Dust your plant’s leaves
For starters, Plant Mom advises plant parents to do away with the dust. “Your houseplant may be more vulnerable to insects during the colder months because of their state of dormancy—insects love to hide out in the dust and the leaves of your plant,” Mast explains.
To combat this issue, remove the dust from plant leaves with a damp cloth or spray them with water. Trimming yellowing or dead leaves with a pair of sharp shears also helps to alleviate the issue.
Allowing the heat from the fireplace to lull you to sleep feels great, but be mindful of the fact that your plants could be suffering in silence. The same warmth that brings us comfort when it’s freezing out reduces the humidity in our homes, which could harm your plants.
According to Plant Mom, you could create a plant huddle by placing your plants in close proximity to one another. This, Mast says, creates a microclimate, kind of like when humans (and animals) snuggle up together to create warmth.
Additionally, consider placing a humidifier near your plants or moving them to an area where the air isn’t as dry, such as the bathroom or the kitchen.
Check the temperature
Chances are when you winterize your home, the windows and the doors get a ton of attention because a drafty home isn’t an ideal environment for you or your plants, particularly when it’s freezing outside. In addition to moving your plants if you detect drastic temperatures in their usual location, Plant Mom suggests keeping an eye on the temps.
“You should always keep your plant at an average temperature during the day at 65-75 and no lower than 50 degrees at night,” she says.
Finally, keep your plants thriving during the winter by going easy on the watering. Like animals that are less active when it’s cold out, plants are more laid-back during the winter, which means they require less water to sustain. To avoid ending up with nasty case of root rot on your hands, Plant Mom suggests performing the touch test before you water.

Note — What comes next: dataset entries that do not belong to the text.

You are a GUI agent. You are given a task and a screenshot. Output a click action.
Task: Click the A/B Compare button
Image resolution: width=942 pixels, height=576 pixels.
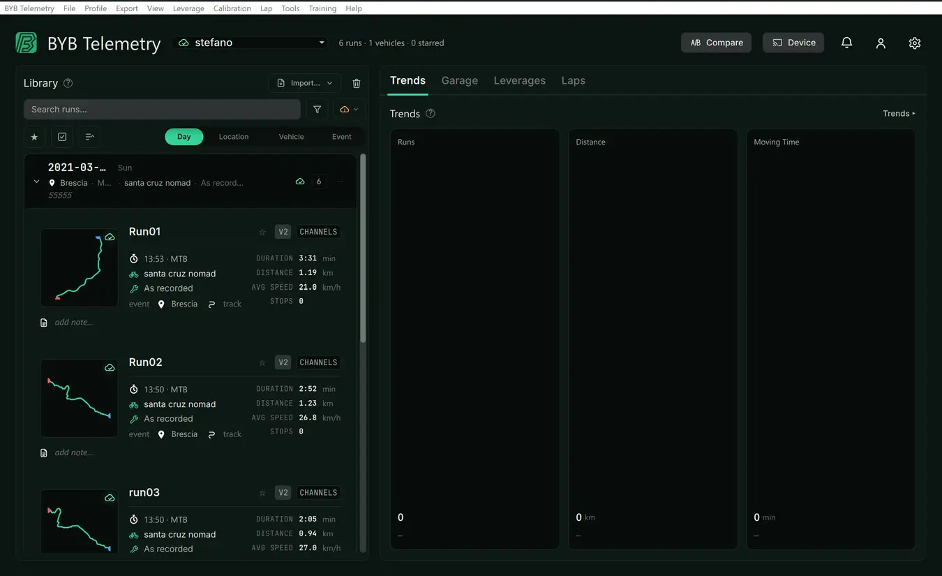[x=717, y=43]
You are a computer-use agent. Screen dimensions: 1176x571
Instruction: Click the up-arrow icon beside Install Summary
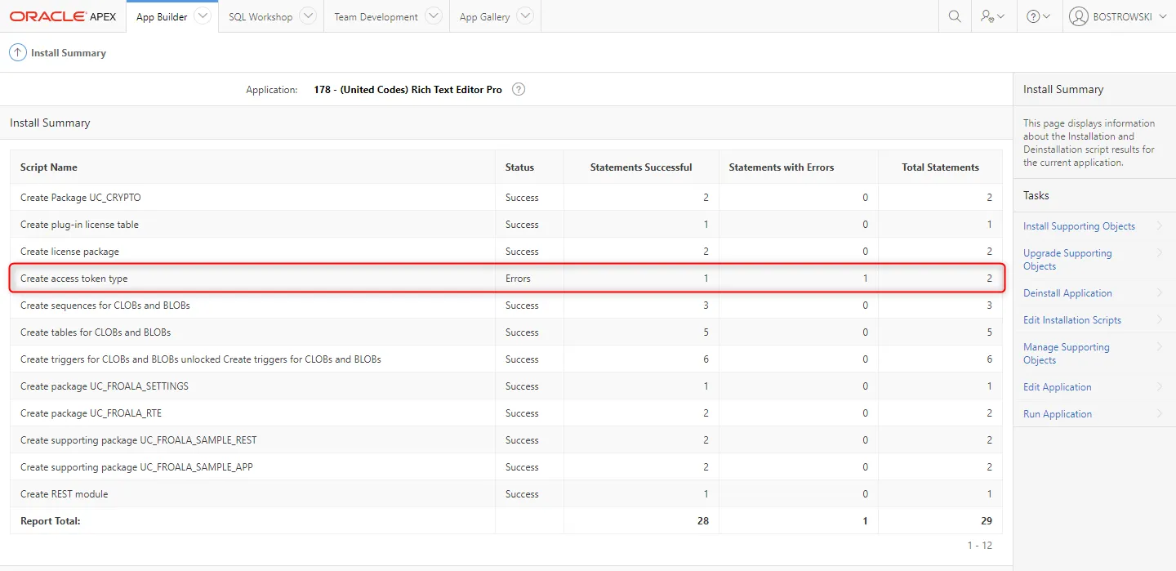pyautogui.click(x=17, y=52)
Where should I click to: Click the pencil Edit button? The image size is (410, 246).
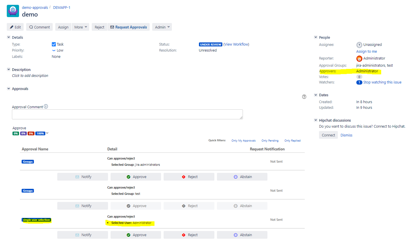pyautogui.click(x=15, y=27)
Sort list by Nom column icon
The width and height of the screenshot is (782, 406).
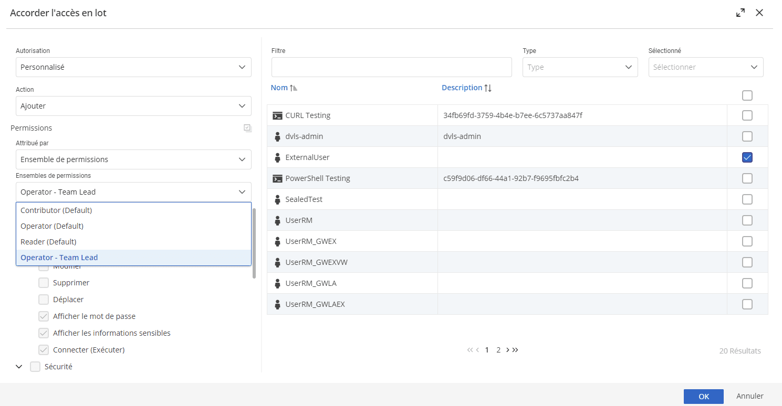point(294,88)
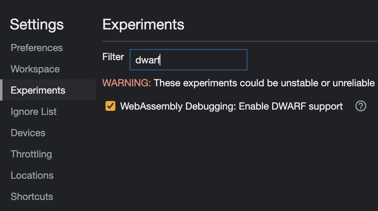
Task: Switch to the Workspace tab
Action: click(35, 69)
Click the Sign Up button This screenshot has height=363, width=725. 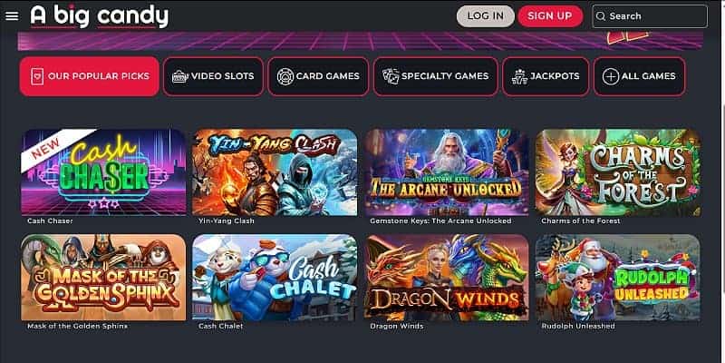[550, 16]
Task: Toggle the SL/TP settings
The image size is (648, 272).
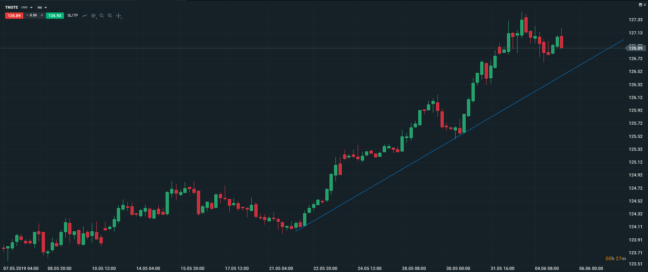Action: coord(73,16)
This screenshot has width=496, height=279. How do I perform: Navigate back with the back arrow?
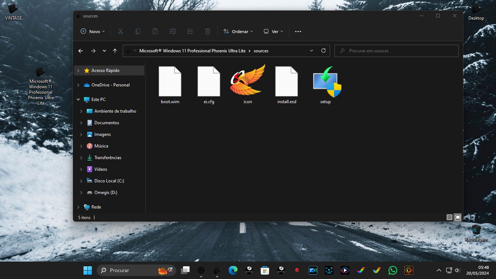pos(81,50)
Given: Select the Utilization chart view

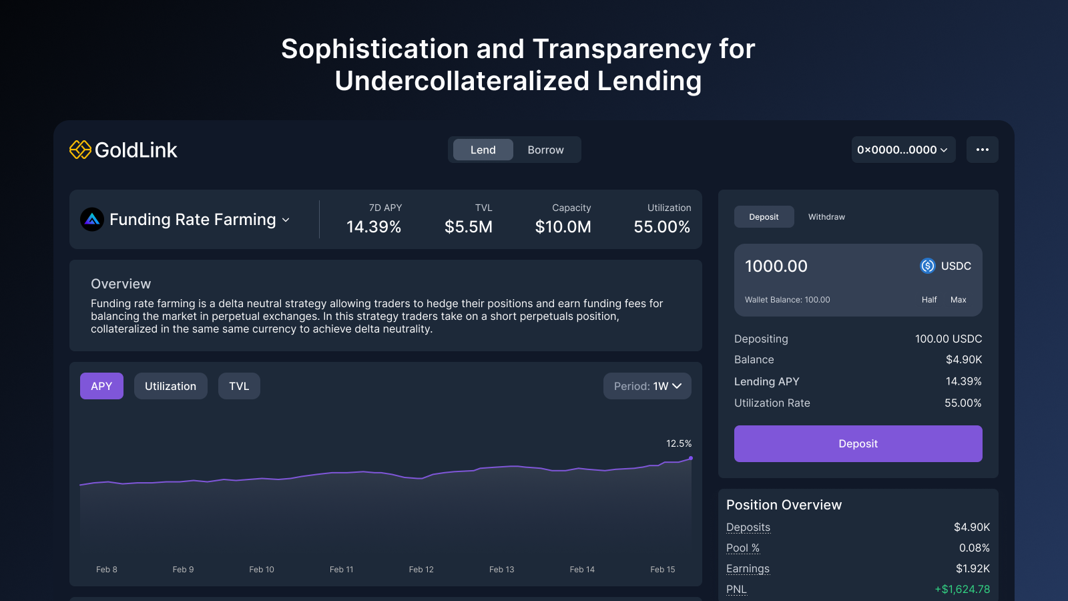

“Push your finger into the soil until it reaches your middle knuckle,” she says. “If the soil feels moist to the touch, do not water your plants and check again in a few days. If the soil feels dry, give your plants a good soak until water flows out of the bottom drainage holes. Set it back on the saucer making sure there is never any standing water in the saucer itself.”
Putting these tips to use won’t do anything about the weather, but they can stop the coldest months of the year from taking the fun out of plant ownership.